Can anyone tell me how to pull the fault codes on an 88 300SEL? I have a no start condition and I want to check for codes. Any help would be appreciated.
Tnx,Vince
 
#3 ·
Welcome, to take advantage of all the forum features, please re visit the 'Welcome to the Forum' tutorial sticky on top of the W126 page, as well as the two DIY stickies.
It will show how to search the forum, and even has a link to the Russian MB site where you can run a VIN#. The forum archive has a wealth of information re your topic.
Good luck
 
#4 ·
Vsat-

Here is a fault code list that I got from somewhere about a year ago. On my 560, there's a black box with a cover about 4-5 inches long by about 1 inch that sits behind the primary firewall and about six inches inboard of the battery. If you take the cover off, there's a small pushbutton switch on top, and a red LED next to it. My memory is vague right now, so you'll have to check around, and I'm not sure if any of this applies to the 300 you have.
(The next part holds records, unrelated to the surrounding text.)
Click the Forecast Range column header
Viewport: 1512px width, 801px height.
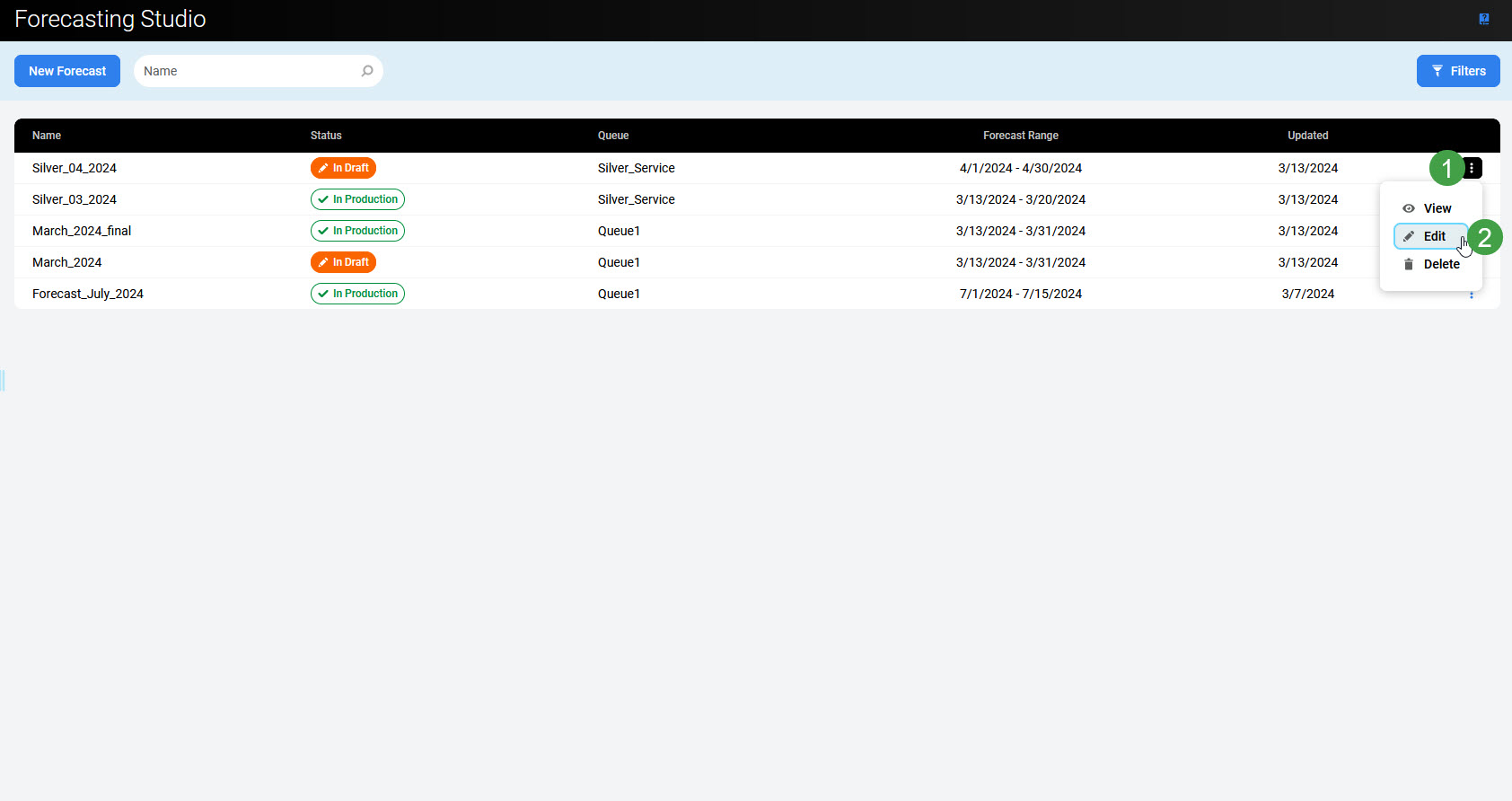pyautogui.click(x=1020, y=136)
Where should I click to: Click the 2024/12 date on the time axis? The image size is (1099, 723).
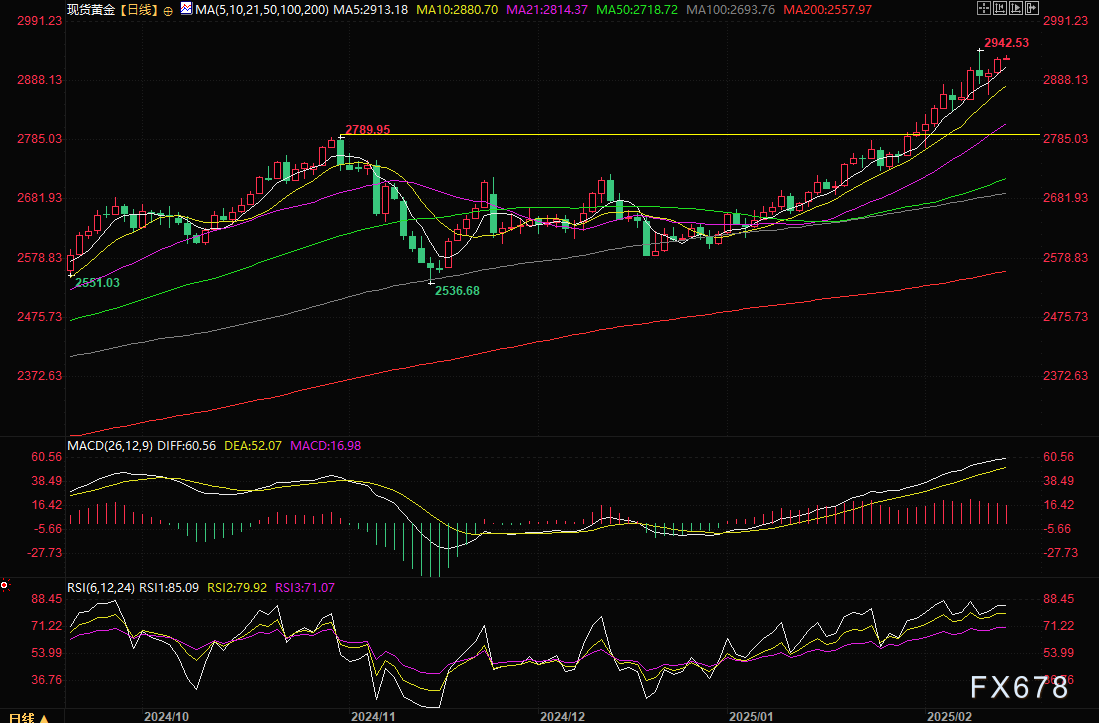(562, 717)
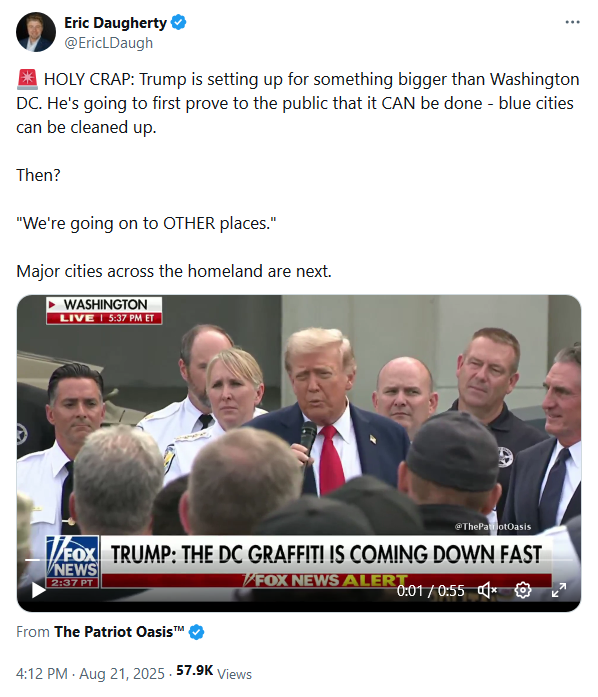Click the 57.9K Views count
This screenshot has width=598, height=697.
pos(214,673)
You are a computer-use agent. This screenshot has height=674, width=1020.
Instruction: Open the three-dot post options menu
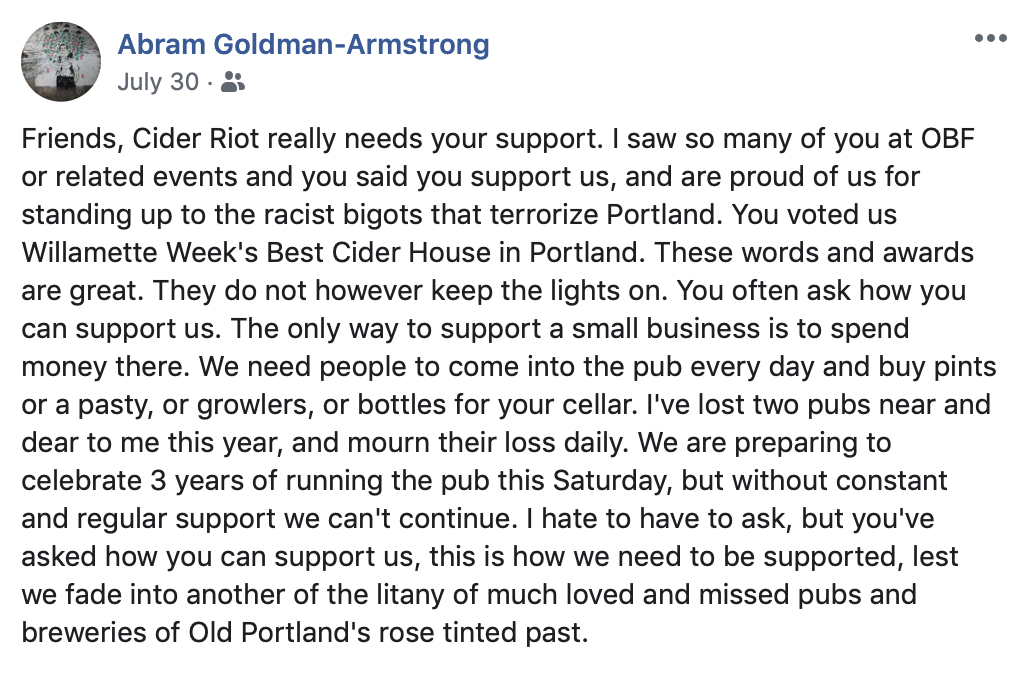990,38
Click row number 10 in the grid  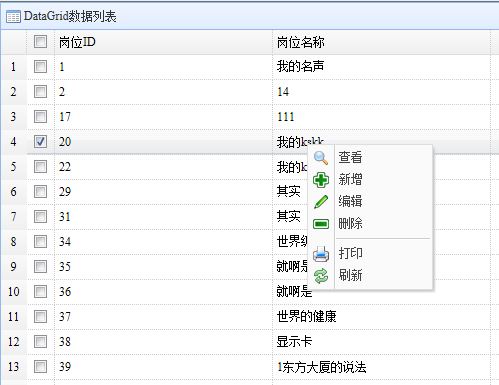(x=14, y=292)
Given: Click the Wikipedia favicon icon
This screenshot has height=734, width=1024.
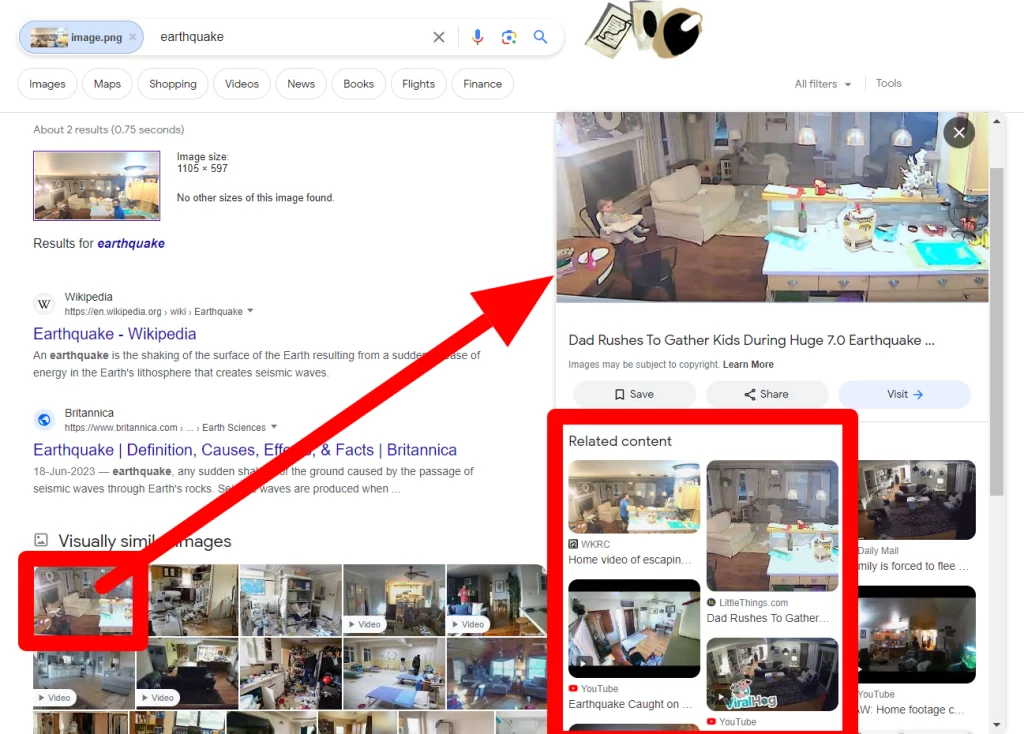Looking at the screenshot, I should click(44, 304).
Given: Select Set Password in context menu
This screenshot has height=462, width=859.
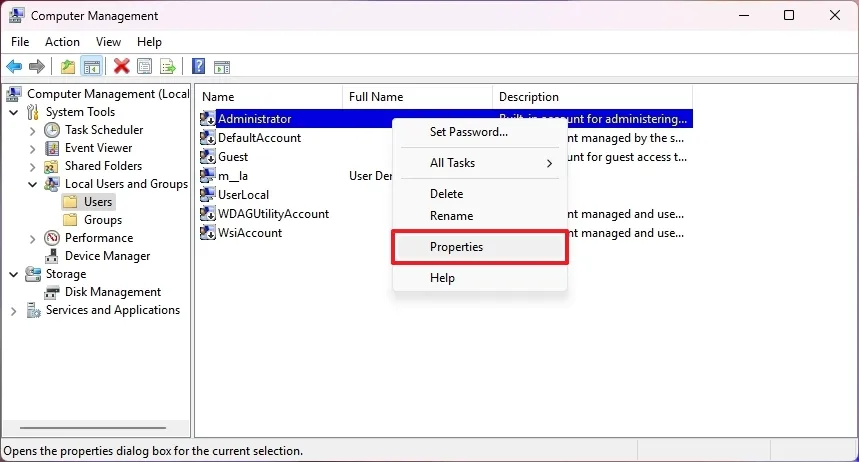Looking at the screenshot, I should click(468, 132).
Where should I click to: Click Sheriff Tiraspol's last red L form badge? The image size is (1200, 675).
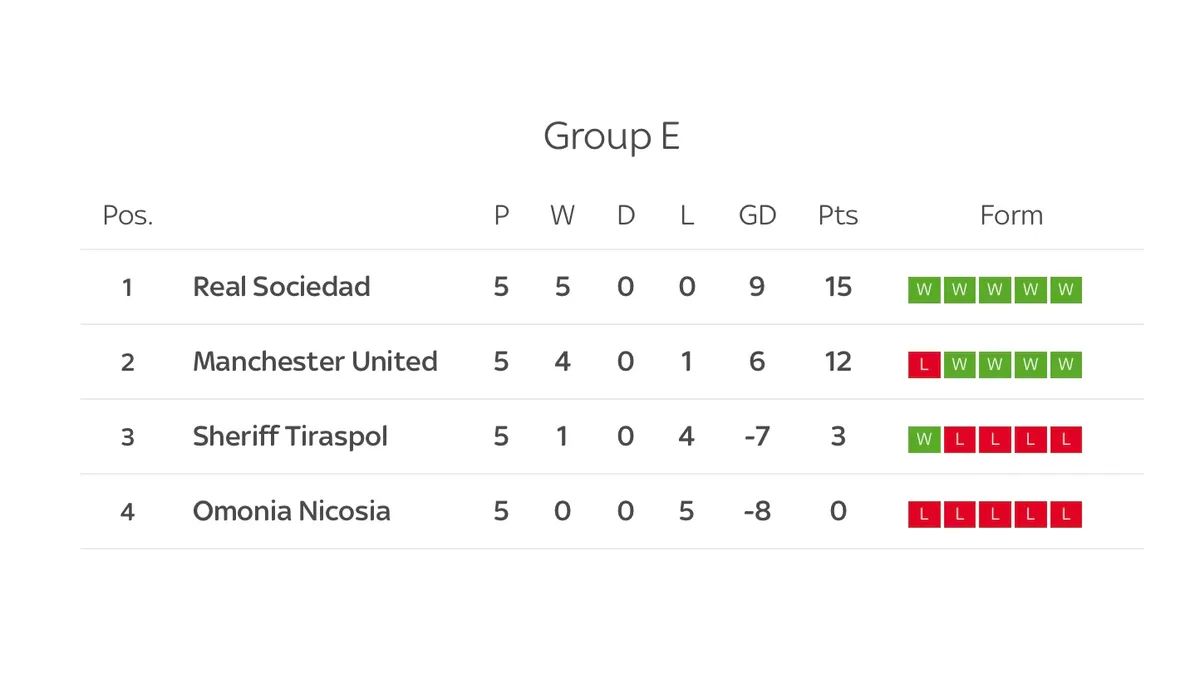click(1066, 440)
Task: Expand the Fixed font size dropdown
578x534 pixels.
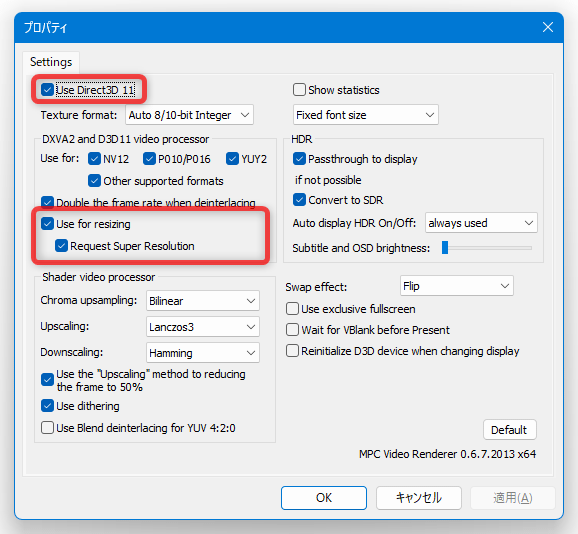Action: point(366,115)
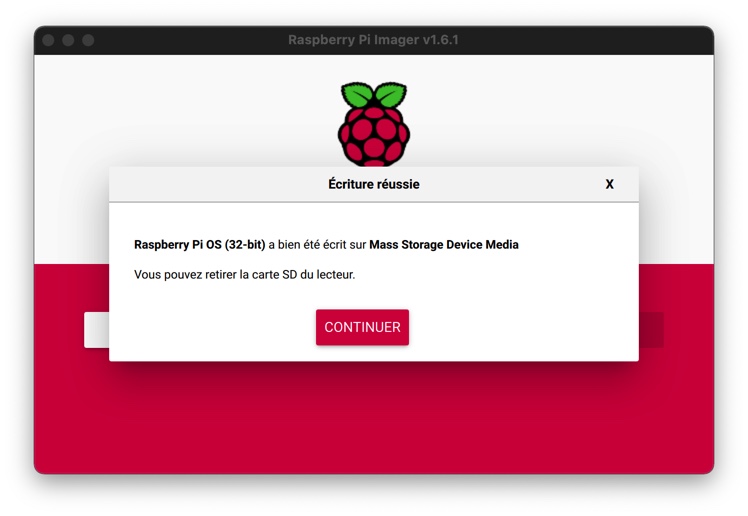Click the dark red button edge right of dialog
Screen dimensions: 748x516
point(650,330)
Jonathan is probably right, this fault code system might not give you any appropriate information, but it's something to play with, anyway.

Display Diagnostic Code
1. turn-engine off;
2. turn ignition switch to #2 position (do not start car);
3. depress switch (at diagnostic port) for 1-second, then release;
4. count number of LED blinks before going to solid/always on;
5. depress switch again to see if there are any other faults in memory (faults are displayed in descending order, and if there are no other faults in memory, the first fault number should re-appear);
6. record the number of blinks you counted for history;

Erasing/Resetting Check Engine Light
within 20-seconds of LED going to solid/always on,

1. depress switch for 6-10 seconds, release;
2. LED should blink ONCE then go to solid/always on;
3. turn ignition switch off;
4. restart car and verify that Check Engine Light is OFF (assuming you have CORRECTED the problem).

Here are the error codes.
Count the blinks after pressing the diagnostic button for 1 sec.

1. No Malfunctions;
2. Full load contact, throttle valve switch implausible;
3. Coolant temp. read by CIS-E implausible;
4. Potentiometer voltage implausible;
5. O2-sensor signal implausible;
6. Not Used;
7. TNA-signal (RPM-signal) read by CIS-E implausible;
8. Altitude pressure signal from EZL control unit implausible;
9. Current to EHA is implausible;
10. Idle contact, throttle valve switch implausible;
11. Air Injection System;
12. Absolute pressure values from EZL is implausible;
13. Intake air temp. reading is implausible;
14. Speed signal read by CIS-E is implausible;
15. Not Used;
16. EGR
17. O2-sensor line shorted positive to ground;
18. Current to idle speed air valve is implausible;
19. Not Used;
20. Not Used;
21. Not Used;
22. O2-sensor heating current implausible;
23. Short circuit to positive in purge switchover valve circuit;
24. Not Used;
25. Short circuit to positive in start valve circuit;
26. Short circuit to positive in shift point delay circuit;
27. Data exchange between CIS-E unit & EZL unit interrupted;
28. Intermittant contact in coolant temp. sensor circuit;
29. Difference in coolant temp. read between CIS-E unit & EZL unit;
30. Not Used;
31. Intermittant contact in intake air temp. sensor;
32. Not Used;
33. Not Used;
34. Coolant temp. from EZL unit is implausible.
 
  • Like
Reactions: Dr.Grillz
#6 ·
Teutone--

I will certainly do that, but now that I've posted it, I'm not sure if this is the code list I got for my parents' 1995 E320. If someone (Jonathan?) could confirm that this is correct for a 126, then I'll do it.

Dave

(edit) No, the valve didn't seem to make a difference (check your PM).
 
#7 · (Edited)
Thanks Guys!!! Yes I have fuel compression & spark. The plugs are black but not wet. Engine will start after an extended crank & idle smoothly, but when I try to rev the motor it just gags & quits. No backfire though. One time I nursed it along by giving it slightly more gas each time & bringing the revs up slightly each time until it did rev up and run well. I drove it about a block & it quit & wouldn't restart. I know it's running rich and suspect too much fuel pressure, a leaky cold start valve or possibly a bad O2 sensor. That why I wanted to check the codes. I just bought it for a great price. It's a very clean car with zero rust, a super nice interior & only 138k on the clock. I used to be an MB line tech back in the day & am familiar with CIS. I've ordered the service manuals on DVD but they haven't arrived yet. In the meantime, I'm enjoying this websight. Big fun! Thanks again,Vince
 
#8 ·
I'm not certain, but I do not believe the 88 has the push button..I think that only came about later (90/91) and prior to that only on cali models.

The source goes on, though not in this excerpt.